• **ВЫБРАННЫЙ ОТРЫВОК**

———

В ту пору я наблюдал его часто, и навязанная ему новая роль, столь не соответствовавшая всему его духовному облику, вызывала во мне горькое чувство. Он играл ее так же блистательно, как некогда играл роли живописца, морехода, герцога Лоренцо и пр. В первые две-три недели она тешила его несказанно.
Увлекшись ею, он — по воспоминаниям его сына Вадима — «постоянно говорил о ротационных машинах, о линотипах, о верстке газеты… о том, как нужно делать номер, чтобы существенное и важное сразу бросалось читателю в глаза. Эту роль он играл превосходно, и те, кто не видел Андреева в других ролях, могли бы подумать, что именно в редакторстве большой газеты заключалось настоящее призвание его жизни».[78]
Он вообразил, будто и вправду ему предоставлена будет возможность повлиять на художественную жизнь страны, утвердить свои идейные позиции и вкусы, очистить русскую литературу от плевел, и звал к себе в соратники множество разнообразных писателей. Но, прослышав о неблаговидном происхождении этой газеты, почти никто из приглашаемых им не принял его приглашения. От большинства литераторов он получал либо уклончивый, либо резкий отказ. Он не умел отнестись к этим отказам спокойно, воспринимал их как личную обиду, и они вконец истерзали его.

———

• **ПРЕДОСТАВЛЕННЫЕ ДАННЫЕ**
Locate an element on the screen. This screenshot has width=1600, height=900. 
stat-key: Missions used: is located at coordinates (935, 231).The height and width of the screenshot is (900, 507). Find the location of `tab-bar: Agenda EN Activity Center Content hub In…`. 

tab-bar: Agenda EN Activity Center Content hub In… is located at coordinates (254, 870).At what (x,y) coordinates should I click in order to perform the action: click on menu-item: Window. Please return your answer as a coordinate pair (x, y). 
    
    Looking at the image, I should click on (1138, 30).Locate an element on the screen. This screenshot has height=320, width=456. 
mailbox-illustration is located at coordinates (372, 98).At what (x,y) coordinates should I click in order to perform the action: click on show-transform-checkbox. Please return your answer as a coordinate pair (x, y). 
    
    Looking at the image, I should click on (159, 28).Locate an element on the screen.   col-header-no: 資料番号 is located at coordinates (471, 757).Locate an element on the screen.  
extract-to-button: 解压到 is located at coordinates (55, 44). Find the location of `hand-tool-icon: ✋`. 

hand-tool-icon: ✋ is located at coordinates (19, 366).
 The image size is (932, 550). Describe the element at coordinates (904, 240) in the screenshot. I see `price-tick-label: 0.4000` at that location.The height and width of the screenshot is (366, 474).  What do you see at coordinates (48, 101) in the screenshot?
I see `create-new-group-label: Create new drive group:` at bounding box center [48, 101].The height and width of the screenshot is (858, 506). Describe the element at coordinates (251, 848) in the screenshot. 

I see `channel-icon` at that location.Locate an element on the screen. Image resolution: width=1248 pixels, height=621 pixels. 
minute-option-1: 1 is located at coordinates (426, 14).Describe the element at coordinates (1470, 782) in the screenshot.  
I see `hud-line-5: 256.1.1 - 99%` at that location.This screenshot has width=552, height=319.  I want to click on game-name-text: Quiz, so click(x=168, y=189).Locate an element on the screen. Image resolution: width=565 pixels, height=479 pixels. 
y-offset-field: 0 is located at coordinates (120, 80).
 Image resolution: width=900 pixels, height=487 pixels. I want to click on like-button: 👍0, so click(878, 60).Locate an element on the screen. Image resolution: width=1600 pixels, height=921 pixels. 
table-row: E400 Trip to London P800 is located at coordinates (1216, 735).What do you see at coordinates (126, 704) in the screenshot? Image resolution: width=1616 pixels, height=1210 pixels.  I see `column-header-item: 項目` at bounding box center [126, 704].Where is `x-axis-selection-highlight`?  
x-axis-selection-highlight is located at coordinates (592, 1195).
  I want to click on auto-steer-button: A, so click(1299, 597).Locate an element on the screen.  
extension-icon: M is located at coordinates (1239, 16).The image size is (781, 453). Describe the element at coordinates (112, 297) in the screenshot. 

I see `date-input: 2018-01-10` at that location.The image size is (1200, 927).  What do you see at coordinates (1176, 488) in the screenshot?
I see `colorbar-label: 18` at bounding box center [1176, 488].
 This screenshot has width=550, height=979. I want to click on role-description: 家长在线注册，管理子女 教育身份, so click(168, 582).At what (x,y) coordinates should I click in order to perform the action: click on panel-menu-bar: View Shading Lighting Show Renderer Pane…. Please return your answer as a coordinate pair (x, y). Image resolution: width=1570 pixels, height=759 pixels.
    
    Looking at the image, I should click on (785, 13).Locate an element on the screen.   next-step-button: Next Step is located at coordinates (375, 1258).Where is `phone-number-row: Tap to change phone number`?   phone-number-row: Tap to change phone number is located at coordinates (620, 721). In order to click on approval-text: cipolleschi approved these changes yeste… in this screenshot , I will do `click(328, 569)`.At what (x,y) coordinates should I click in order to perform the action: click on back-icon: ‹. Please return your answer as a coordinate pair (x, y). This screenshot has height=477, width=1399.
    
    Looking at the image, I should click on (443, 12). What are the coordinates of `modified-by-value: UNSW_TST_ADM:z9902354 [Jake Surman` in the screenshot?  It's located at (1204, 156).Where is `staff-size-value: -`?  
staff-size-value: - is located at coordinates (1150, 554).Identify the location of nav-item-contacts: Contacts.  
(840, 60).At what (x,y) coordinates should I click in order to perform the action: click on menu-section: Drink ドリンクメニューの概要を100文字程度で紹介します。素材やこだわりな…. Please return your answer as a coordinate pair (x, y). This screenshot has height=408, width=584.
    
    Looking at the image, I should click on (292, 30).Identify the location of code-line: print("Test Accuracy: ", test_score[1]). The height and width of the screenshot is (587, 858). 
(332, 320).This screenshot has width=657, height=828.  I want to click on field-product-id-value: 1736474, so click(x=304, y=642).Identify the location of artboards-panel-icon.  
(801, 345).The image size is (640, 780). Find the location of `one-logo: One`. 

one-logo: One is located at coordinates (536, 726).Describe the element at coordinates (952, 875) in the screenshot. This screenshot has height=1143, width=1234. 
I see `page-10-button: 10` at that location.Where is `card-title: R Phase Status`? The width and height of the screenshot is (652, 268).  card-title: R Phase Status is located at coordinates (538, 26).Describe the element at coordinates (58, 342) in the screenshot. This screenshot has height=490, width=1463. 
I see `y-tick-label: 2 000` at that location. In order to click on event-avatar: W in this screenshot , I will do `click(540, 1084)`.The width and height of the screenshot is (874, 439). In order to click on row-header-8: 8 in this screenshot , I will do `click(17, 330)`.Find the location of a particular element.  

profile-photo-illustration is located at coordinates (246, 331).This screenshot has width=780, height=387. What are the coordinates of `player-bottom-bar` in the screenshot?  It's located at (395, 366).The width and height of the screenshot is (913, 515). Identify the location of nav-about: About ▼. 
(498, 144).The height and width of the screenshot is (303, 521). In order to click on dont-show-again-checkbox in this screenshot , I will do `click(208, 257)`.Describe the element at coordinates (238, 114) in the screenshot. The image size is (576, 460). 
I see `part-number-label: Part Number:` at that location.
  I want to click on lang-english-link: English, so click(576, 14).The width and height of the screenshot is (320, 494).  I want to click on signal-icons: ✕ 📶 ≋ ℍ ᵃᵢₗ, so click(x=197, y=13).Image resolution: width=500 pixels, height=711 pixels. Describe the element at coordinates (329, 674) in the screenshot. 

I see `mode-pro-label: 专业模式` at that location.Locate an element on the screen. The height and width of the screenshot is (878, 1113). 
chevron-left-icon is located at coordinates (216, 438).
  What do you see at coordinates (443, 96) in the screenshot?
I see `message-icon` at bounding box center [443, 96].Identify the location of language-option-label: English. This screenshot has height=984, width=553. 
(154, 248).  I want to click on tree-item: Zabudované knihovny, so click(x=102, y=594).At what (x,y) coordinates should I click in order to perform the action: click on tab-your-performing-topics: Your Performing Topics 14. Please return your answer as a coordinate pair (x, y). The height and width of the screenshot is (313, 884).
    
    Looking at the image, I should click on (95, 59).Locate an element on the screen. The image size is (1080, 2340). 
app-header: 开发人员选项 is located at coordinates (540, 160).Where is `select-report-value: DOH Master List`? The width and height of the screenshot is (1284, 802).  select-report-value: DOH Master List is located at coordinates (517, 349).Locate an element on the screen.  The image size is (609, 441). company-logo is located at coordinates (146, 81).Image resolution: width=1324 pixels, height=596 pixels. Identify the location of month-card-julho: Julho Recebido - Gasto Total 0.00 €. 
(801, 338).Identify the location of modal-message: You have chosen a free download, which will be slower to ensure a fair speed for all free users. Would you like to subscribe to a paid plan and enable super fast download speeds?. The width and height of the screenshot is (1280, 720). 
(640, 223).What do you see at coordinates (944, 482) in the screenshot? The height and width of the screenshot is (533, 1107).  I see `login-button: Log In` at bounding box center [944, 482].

———

• **ВАШИ ЗАДАНИЯ**
(A) Перепишите из отрывка об Андрееве часть от слов «В ту пору я» до слов «тешила его несказанно.» включительно.
(B) Каким был, согласно отрывку об Андрееве, ответ большинства литераторов на его приглашения?
Данные представляют собой отдельный материал и с отрывком не связаны.

• **ОТВЕТЫ**
(A)
В ту пору я наблюдал его часто, и навязанная ему новая роль, столь не соответствовавшая всему его духовному облику, вызывала во мне горькое чувство. Он играл ее так же блистательно, как некогда играл роли живописца, морехода, герцога Лоренцо и пр. В первые две-три недели она тешила его несказанно.

(B) Либо уклончивый, либо резкий отказ.